▶ [Exercise brief]:
Only these lines of the data below are wanted: the one with "Where should I", the one with "196x159 pixels. Task: Switch", and any lines between them, each repeated exactly.

- - -

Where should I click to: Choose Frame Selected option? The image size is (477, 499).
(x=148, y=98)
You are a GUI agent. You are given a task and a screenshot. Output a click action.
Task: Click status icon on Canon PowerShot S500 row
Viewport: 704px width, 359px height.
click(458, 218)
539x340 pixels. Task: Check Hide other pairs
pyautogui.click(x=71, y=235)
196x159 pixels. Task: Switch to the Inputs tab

- - -

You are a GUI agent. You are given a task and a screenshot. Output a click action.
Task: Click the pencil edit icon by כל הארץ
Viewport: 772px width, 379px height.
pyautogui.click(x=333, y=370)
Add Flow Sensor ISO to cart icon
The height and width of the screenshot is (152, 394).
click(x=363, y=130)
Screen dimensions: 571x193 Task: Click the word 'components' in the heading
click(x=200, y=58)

- - -

▶ [Response area]:
Where should I click to: Choose Frame Selected option? The image size is (477, 499).
(x=148, y=98)
You are a GUI agent. You are given a task and a screenshot. Output a click action.
Task: Click status icon on Canon PowerShot S500 row
Viewport: 704px width, 359px height.
click(458, 218)
539x340 pixels. Task: Check Hide other pairs
pyautogui.click(x=71, y=235)
196x159 pixels. Task: Switch to the Inputs tab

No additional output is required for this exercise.